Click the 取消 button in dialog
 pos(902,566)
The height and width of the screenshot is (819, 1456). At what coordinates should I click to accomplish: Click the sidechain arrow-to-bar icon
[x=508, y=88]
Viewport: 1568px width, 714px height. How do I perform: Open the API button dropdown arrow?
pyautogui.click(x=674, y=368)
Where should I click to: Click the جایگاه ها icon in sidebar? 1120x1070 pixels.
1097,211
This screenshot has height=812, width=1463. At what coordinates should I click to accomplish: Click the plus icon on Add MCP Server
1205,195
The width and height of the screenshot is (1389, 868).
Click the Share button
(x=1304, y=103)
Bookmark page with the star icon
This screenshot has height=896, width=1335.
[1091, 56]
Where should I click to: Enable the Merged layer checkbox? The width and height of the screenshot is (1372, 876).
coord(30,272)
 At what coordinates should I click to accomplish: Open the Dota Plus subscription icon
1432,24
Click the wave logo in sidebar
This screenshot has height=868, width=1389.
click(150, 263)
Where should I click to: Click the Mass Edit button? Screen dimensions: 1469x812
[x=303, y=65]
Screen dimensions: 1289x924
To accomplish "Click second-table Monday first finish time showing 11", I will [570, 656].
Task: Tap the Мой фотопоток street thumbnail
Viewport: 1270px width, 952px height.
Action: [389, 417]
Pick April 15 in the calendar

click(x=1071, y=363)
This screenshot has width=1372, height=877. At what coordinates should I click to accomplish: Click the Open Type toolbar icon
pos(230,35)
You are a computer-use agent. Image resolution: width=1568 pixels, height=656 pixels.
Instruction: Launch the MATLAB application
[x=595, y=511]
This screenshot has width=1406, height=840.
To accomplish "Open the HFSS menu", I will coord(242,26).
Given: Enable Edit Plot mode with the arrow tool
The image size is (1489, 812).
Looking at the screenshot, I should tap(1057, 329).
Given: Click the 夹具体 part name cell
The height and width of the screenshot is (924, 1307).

== == ==

> Goal of the exercise: A single figure is all that is needed: the number of lines above that contain the string "will".

> Solution to this task: 2